--- WHAT YOU HAVE TO DO ---
Beneath this task are the entries; from the line with "Viewport: 1080px width, 600px" through the last one, transcribe every line exactly and nothing else, skipping pictures.

--- SOURCE INFORMATION ---
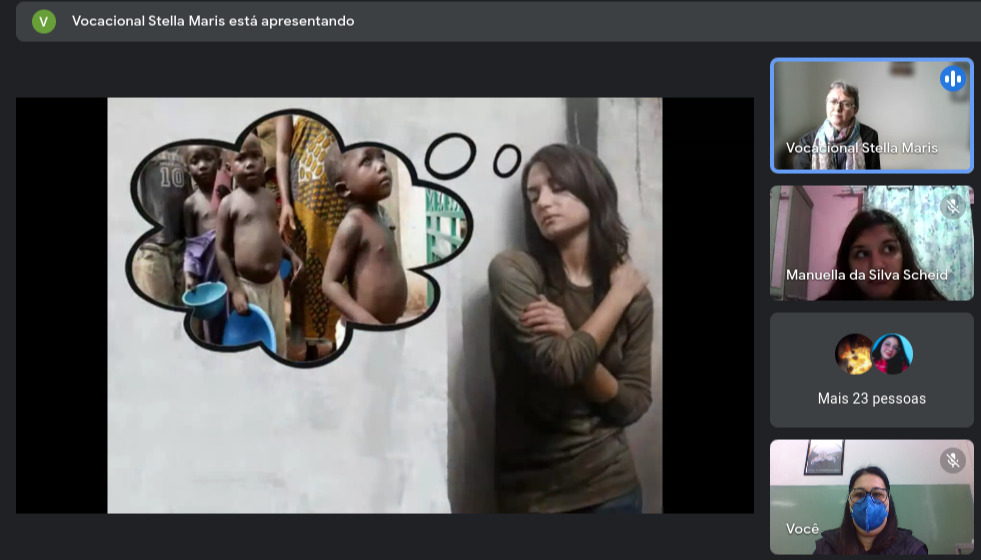Screen dimensions: 981x560
Task: Click the fire avatar above Mais 23 pessoas
Action: [x=855, y=354]
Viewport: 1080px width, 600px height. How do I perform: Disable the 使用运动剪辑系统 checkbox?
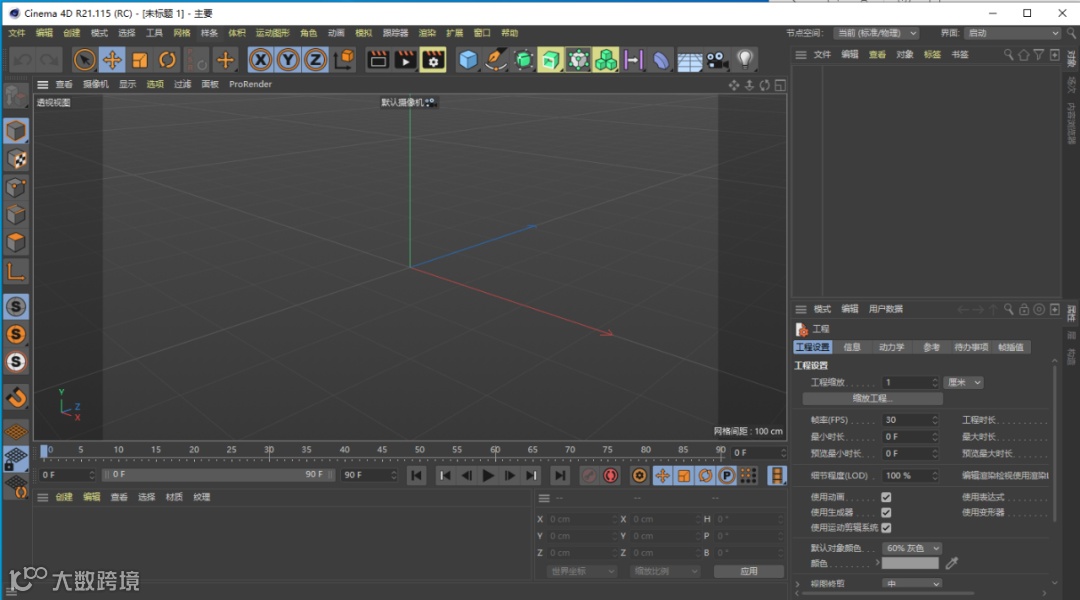[886, 527]
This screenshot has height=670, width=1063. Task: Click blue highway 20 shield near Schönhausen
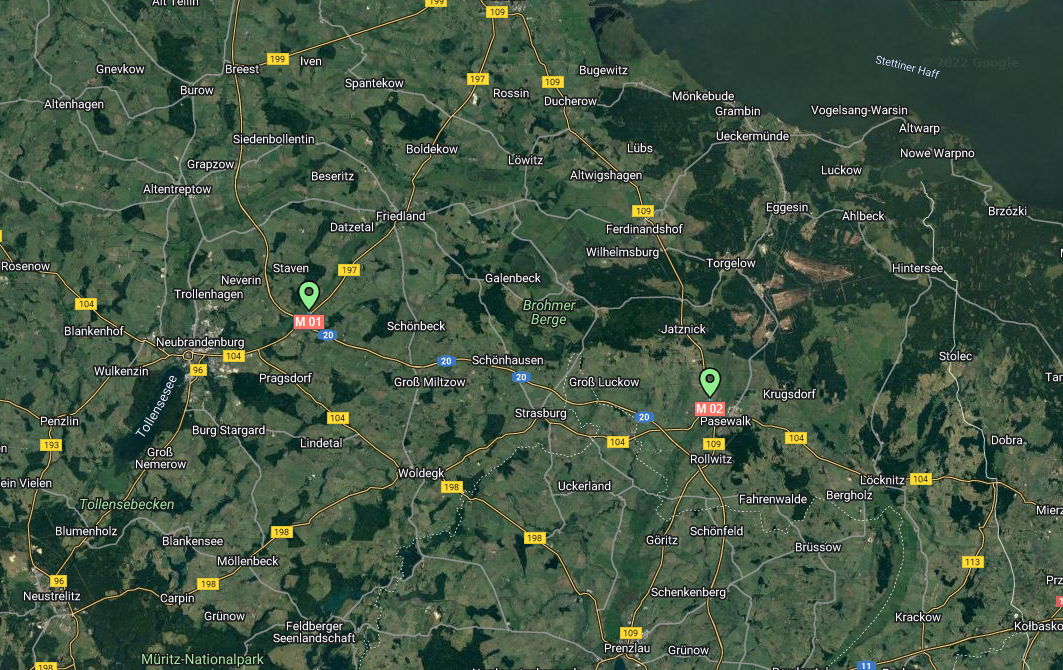pos(445,361)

--- TASK RESPONSE ---
Viewport: 1080px width, 600px height. How do I perform: Disable the 使用运动剪辑系统 checkbox?
[886, 527]
This screenshot has height=670, width=1063. Task: Click blue highway 20 shield near Schönhausen
pos(445,361)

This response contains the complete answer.